_Objective:_ Copy out every one of the following records exactly, line by line.
>> Start Materials provided
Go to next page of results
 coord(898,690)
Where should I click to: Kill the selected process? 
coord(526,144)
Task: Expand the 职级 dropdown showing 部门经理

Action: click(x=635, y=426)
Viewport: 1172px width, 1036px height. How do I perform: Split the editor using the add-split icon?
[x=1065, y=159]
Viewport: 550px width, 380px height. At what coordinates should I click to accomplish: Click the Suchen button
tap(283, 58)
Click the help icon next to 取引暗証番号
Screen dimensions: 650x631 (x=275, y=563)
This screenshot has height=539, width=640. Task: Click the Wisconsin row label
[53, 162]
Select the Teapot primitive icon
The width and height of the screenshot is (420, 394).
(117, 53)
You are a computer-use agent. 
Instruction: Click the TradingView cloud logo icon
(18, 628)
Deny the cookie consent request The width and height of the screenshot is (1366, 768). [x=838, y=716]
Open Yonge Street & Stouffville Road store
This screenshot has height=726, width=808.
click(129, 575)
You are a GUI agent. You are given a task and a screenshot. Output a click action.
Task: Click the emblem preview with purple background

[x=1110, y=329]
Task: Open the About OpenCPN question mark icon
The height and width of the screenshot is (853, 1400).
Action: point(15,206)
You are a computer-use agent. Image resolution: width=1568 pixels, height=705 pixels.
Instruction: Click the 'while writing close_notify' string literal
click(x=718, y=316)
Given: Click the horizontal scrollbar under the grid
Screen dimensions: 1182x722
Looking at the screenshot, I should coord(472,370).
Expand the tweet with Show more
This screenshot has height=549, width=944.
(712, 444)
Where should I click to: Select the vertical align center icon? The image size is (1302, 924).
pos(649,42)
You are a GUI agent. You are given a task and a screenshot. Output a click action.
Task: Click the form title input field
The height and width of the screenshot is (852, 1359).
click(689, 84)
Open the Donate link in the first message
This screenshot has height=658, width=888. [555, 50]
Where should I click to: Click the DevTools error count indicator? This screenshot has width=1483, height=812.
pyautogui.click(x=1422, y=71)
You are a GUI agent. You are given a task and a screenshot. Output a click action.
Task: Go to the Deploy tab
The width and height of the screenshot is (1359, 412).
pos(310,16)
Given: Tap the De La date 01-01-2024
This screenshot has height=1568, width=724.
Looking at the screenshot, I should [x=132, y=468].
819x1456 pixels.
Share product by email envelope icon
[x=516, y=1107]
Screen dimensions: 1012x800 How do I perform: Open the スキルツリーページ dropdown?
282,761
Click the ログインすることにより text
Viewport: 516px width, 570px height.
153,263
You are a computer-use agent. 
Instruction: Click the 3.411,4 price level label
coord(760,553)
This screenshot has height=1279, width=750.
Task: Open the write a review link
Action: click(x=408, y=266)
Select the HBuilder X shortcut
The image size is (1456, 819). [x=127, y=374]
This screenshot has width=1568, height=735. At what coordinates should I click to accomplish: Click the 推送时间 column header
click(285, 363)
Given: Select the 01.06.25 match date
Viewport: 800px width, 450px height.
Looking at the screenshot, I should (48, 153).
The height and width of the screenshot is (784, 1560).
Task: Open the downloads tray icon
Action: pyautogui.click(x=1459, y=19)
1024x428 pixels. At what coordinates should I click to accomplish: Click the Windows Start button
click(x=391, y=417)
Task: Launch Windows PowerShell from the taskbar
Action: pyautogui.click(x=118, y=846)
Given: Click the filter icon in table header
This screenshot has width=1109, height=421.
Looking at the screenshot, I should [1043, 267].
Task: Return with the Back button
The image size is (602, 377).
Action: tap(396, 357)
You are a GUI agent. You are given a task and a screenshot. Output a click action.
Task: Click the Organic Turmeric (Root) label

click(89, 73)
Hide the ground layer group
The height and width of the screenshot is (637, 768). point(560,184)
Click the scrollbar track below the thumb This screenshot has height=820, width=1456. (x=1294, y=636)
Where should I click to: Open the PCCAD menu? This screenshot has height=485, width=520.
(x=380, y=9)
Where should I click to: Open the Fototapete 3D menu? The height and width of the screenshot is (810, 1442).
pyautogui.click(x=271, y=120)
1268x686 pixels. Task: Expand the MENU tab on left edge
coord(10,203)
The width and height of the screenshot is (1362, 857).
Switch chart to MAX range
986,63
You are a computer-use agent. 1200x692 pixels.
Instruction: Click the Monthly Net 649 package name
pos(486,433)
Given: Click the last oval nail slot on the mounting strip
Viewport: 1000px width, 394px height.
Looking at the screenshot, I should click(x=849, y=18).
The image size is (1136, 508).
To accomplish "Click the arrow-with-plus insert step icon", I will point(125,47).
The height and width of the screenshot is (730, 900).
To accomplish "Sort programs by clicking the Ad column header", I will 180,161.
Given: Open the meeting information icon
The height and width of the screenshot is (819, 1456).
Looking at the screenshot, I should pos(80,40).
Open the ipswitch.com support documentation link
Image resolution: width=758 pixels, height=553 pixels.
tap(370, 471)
>> End Materials provided
_Problem solution:_
Go to next page of results
 coord(898,690)
Where should I click to: Kill the selected process? 
coord(526,144)
Task: Expand the 职级 dropdown showing 部门经理

Action: click(x=635, y=426)
Viewport: 1172px width, 1036px height. How do I perform: Split the editor using the add-split icon?
[x=1065, y=159]
Viewport: 550px width, 380px height. At what coordinates should I click to accomplish: Click the Suchen button
tap(283, 58)
Click the help icon next to 取引暗証番号
Screen dimensions: 650x631 (x=275, y=563)
This screenshot has height=539, width=640. Task: Click the Wisconsin row label
[53, 162]
Select the Teapot primitive icon
The width and height of the screenshot is (420, 394).
(117, 53)
You are a computer-use agent. 
Instruction: Click the TradingView cloud logo icon
(18, 628)
Deny the cookie consent request The width and height of the screenshot is (1366, 768). [x=838, y=716]
Open Yonge Street & Stouffville Road store
This screenshot has height=726, width=808.
click(129, 575)
You are a GUI agent. You are given a task and a screenshot. Output a click action.
Task: Click the emblem preview with purple background

[x=1110, y=329]
Task: Open the About OpenCPN question mark icon
The height and width of the screenshot is (853, 1400).
Action: point(15,206)
You are a computer-use agent. Image resolution: width=1568 pixels, height=705 pixels.
Instruction: Click the 'while writing close_notify' string literal
click(x=718, y=316)
Given: Click the horizontal scrollbar under the grid
Screen dimensions: 1182x722
Looking at the screenshot, I should coord(472,370).
Expand the tweet with Show more
This screenshot has height=549, width=944.
(712, 444)
Where should I click to: Select the vertical align center icon? The image size is (1302, 924).
pos(649,42)
You are a GUI agent. You are given a task and a screenshot. Output a click action.
Task: Click the form title input field
The height and width of the screenshot is (852, 1359).
click(689, 84)
Open the Donate link in the first message
This screenshot has height=658, width=888. [555, 50]
Where should I click to: Click the DevTools error count indicator? This screenshot has width=1483, height=812.
pyautogui.click(x=1422, y=71)
You are a GUI agent. You are given a task and a screenshot. Output a click action.
Task: Go to the Deploy tab
The width and height of the screenshot is (1359, 412).
pos(310,16)
Given: Tap the De La date 01-01-2024
This screenshot has height=1568, width=724.
Looking at the screenshot, I should [x=132, y=468].
819x1456 pixels.
Share product by email envelope icon
[x=516, y=1107]
Screen dimensions: 1012x800 How do I perform: Open the スキルツリーページ dropdown?
282,761
Click the ログインすることにより text
Viewport: 516px width, 570px height.
153,263
You are a computer-use agent. 
Instruction: Click the 3.411,4 price level label
coord(760,553)
This screenshot has height=1279, width=750.
Task: Open the write a review link
Action: click(x=408, y=266)
Select the HBuilder X shortcut
The image size is (1456, 819). [x=127, y=374]
This screenshot has width=1568, height=735. At what coordinates should I click to accomplish: Click the 推送时间 column header
click(285, 363)
Given: Select the 01.06.25 match date
Viewport: 800px width, 450px height.
Looking at the screenshot, I should (48, 153).
The height and width of the screenshot is (784, 1560).
Task: Open the downloads tray icon
Action: pyautogui.click(x=1459, y=19)
1024x428 pixels. At what coordinates should I click to accomplish: Click the Windows Start button
click(x=391, y=417)
Task: Launch Windows PowerShell from the taskbar
Action: pyautogui.click(x=118, y=846)
Given: Click the filter icon in table header
This screenshot has width=1109, height=421.
Looking at the screenshot, I should [1043, 267].
Task: Return with the Back button
The image size is (602, 377).
Action: tap(396, 357)
You are a GUI agent. You are given a task and a screenshot. Output a click action.
Task: Click the Organic Turmeric (Root) label

click(89, 73)
Hide the ground layer group
The height and width of the screenshot is (637, 768). point(560,184)
Click the scrollbar track below the thumb This screenshot has height=820, width=1456. (x=1294, y=636)
Where should I click to: Open the PCCAD menu? This screenshot has height=485, width=520.
(x=380, y=9)
Where should I click to: Open the Fototapete 3D menu? The height and width of the screenshot is (810, 1442).
pyautogui.click(x=271, y=120)
1268x686 pixels. Task: Expand the MENU tab on left edge
coord(10,203)
The width and height of the screenshot is (1362, 857).
Switch chart to MAX range
986,63
You are a computer-use agent. 1200x692 pixels.
Instruction: Click the Monthly Net 649 package name
pos(486,433)
Given: Click the last oval nail slot on the mounting strip
Viewport: 1000px width, 394px height.
Looking at the screenshot, I should click(x=849, y=18).
The image size is (1136, 508).
To accomplish "Click the arrow-with-plus insert step icon", I will point(125,47).
The height and width of the screenshot is (730, 900).
To accomplish "Sort programs by clicking the Ad column header", I will 180,161.
Given: Open the meeting information icon
The height and width of the screenshot is (819, 1456).
Looking at the screenshot, I should pos(80,40).
Open the ipswitch.com support documentation link
Image resolution: width=758 pixels, height=553 pixels.
tap(370, 471)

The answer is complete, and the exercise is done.